Another commentator hoped that valuing the inward, privatistic aspects of Pietism as I had summarized them was not an either/or. This person stressed what Blount is calling the communal, wondering, “Is the Bible primarily addressed to whole communities of God’s covenanted people or is it primarily intended for our personal devotions?” The commentator answered that we pray not “My” but “Our” Father in the Lord’s prayer. This is in contrast to, say, coming “to the garden alone” or walking the Jericho Road as “just Jesus and me” (as two songs put it). 

I said that “As I understood the Pietist summary to which I was responding, indeed both/and not either/or!” Your own answer, Farris, is that

I am not condemning such an approach to following Jesus. On the one hand, there are spiritual practices, such as prayer and scripture reading, that should undergird the life of a believer, no matter what one believes it means to follow Jesus. These practices give us the strength to keep serving and following Jesus amid life’s difficulties. On the other hand, Black Christians who have dedicated themselves to fighting for justice have sometimes done so at tremendous personal sacrifice.

Well said, and a nudge to any of us—personally or at the level of our traditions who may be tempted to overinvest in the privatistic at the expense of the communal. Many thanks for making the stakes clear.

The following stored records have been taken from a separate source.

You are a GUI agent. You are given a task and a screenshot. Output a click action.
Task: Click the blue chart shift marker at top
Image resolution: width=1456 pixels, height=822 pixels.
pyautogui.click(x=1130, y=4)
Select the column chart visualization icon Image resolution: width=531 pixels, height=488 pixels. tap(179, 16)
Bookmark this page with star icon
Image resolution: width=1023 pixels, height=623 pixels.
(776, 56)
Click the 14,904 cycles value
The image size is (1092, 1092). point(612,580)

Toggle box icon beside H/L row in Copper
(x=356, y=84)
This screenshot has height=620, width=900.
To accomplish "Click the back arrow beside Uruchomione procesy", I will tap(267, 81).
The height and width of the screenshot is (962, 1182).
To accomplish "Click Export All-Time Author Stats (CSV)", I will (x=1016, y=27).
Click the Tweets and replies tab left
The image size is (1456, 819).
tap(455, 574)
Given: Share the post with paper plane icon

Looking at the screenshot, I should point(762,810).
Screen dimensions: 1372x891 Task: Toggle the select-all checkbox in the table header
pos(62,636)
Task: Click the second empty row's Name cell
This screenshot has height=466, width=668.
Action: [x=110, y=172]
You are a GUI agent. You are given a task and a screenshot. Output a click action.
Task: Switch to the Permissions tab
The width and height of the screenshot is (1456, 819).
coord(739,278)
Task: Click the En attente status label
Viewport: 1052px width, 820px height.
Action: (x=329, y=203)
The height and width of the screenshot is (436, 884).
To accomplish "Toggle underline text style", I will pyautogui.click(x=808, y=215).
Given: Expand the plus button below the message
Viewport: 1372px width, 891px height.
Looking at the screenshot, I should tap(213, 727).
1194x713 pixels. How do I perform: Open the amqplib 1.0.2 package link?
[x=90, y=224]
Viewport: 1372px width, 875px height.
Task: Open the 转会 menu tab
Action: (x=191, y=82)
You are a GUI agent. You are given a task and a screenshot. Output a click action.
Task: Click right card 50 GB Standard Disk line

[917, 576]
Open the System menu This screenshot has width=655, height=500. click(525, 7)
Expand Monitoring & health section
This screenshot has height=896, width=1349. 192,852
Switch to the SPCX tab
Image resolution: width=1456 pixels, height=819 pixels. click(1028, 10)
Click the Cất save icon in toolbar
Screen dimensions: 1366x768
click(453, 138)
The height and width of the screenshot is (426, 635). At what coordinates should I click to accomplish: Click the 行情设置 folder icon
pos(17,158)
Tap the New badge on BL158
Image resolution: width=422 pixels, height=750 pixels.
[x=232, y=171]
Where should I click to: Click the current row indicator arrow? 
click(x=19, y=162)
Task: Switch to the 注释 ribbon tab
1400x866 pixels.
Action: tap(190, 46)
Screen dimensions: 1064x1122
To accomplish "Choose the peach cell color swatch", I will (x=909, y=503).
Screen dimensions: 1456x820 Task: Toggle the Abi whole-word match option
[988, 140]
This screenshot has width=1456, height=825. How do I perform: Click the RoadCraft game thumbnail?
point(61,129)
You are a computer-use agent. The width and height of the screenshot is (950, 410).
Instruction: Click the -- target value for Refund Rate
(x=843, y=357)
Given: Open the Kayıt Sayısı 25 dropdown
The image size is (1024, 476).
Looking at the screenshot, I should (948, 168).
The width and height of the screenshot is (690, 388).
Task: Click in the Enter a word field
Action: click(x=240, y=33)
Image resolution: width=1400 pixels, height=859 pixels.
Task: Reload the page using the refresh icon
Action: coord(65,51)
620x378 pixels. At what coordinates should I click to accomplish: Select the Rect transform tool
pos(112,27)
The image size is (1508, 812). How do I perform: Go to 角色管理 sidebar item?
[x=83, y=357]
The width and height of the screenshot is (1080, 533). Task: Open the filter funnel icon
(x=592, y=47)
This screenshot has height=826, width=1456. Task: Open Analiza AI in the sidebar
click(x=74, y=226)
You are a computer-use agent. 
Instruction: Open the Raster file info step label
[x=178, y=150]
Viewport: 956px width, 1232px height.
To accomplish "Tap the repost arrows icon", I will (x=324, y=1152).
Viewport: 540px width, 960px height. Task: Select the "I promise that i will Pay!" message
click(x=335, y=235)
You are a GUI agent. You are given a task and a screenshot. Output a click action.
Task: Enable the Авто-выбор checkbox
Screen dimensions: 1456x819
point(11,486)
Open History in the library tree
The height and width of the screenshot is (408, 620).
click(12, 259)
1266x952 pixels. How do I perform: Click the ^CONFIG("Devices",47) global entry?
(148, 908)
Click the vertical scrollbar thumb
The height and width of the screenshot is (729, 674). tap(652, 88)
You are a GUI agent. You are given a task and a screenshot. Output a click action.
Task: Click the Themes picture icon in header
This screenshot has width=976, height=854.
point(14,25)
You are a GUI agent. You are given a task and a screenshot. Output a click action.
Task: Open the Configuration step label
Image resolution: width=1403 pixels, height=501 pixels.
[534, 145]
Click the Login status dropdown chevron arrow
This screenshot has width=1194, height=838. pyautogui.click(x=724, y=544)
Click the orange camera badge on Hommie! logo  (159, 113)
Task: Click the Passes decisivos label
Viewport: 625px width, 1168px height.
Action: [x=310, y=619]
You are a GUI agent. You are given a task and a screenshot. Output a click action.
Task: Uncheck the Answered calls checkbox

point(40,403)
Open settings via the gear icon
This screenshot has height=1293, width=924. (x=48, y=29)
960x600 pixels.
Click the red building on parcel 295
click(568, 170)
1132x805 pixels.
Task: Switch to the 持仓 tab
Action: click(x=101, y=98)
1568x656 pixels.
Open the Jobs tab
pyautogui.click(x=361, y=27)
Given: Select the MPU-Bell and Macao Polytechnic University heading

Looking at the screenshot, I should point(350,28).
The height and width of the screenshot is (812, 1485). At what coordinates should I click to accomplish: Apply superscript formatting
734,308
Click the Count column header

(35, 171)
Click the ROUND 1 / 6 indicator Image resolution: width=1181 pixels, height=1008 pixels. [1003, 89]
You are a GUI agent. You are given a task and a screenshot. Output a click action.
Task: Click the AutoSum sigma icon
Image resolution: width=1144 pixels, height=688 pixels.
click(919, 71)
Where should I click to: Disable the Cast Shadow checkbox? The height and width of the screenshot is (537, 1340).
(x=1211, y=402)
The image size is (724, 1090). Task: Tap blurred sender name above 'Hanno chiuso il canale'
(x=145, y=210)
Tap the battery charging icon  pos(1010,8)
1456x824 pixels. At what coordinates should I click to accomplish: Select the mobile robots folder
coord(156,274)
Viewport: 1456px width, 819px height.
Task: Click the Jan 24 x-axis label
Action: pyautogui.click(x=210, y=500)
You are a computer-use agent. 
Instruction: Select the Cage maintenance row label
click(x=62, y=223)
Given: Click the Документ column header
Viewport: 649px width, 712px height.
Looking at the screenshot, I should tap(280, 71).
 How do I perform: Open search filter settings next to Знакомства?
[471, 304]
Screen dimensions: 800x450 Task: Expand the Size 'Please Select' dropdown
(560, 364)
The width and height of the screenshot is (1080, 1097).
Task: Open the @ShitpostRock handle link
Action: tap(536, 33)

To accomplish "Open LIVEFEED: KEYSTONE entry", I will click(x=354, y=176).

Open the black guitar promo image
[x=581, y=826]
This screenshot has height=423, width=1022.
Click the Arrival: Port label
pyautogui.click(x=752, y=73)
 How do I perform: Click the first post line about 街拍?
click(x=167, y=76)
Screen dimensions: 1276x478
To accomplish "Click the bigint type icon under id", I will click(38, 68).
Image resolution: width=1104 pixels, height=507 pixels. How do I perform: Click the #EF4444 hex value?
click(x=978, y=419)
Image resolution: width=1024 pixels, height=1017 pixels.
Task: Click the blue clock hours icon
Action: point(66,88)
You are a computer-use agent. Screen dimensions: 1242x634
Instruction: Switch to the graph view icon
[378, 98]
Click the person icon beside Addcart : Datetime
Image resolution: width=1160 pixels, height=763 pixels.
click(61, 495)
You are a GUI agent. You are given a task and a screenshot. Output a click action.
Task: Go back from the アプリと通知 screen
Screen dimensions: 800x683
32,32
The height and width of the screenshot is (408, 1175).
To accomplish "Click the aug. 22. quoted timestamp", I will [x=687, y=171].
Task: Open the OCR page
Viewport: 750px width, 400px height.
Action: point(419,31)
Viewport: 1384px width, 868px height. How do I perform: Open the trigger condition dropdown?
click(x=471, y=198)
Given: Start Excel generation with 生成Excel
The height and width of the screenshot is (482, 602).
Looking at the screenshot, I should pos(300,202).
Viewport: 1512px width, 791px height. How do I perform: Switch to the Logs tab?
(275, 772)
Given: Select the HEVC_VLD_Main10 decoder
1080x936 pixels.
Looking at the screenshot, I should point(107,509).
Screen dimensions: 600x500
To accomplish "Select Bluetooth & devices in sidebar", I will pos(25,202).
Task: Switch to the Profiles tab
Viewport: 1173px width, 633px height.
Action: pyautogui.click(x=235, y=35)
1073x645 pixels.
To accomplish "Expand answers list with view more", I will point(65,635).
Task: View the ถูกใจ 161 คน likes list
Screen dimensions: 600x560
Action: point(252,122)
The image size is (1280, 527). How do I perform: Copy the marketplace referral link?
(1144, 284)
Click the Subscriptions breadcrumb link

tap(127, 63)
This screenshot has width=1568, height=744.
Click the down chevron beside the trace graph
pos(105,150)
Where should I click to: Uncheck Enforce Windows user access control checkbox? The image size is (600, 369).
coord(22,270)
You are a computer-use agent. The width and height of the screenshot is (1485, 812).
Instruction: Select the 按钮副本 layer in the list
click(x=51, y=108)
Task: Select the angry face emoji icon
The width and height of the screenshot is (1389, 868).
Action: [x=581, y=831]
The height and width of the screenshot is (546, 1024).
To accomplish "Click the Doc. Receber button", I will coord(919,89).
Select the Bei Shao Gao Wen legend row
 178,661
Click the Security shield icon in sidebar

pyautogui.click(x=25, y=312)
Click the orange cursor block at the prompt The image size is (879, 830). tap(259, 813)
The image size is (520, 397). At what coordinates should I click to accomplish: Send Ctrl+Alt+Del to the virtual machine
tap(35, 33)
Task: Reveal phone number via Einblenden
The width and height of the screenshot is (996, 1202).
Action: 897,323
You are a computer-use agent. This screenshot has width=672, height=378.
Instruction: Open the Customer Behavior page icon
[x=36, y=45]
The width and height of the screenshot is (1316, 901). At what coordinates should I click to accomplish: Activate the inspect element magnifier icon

This week we confront yet again the violence shredding our culture, too often on behalf of White supremacy, and Black shoppers dying simply for being in a Buffalo grocery store when a teenager, incited by hate-filled ideologies he had no trouble finding and feeding on in today’s political and media contexts, set out to kill as many as he could. Amid such horrors, you issue an invitation that ultimately has implications for all of us:

However, I do not believe we can avoid the fact that Jesus was a social revolutionary if we look at the scriptures and His engagement in His world. And if that is the case, we in the Black Church tradition who call ourselves Christians and attempt to model the life of Jesus, must ask ourselves – what am I willing to sacrifice and give up to follow the Jesus that came to give humanity life and life more abundantly right here and right now?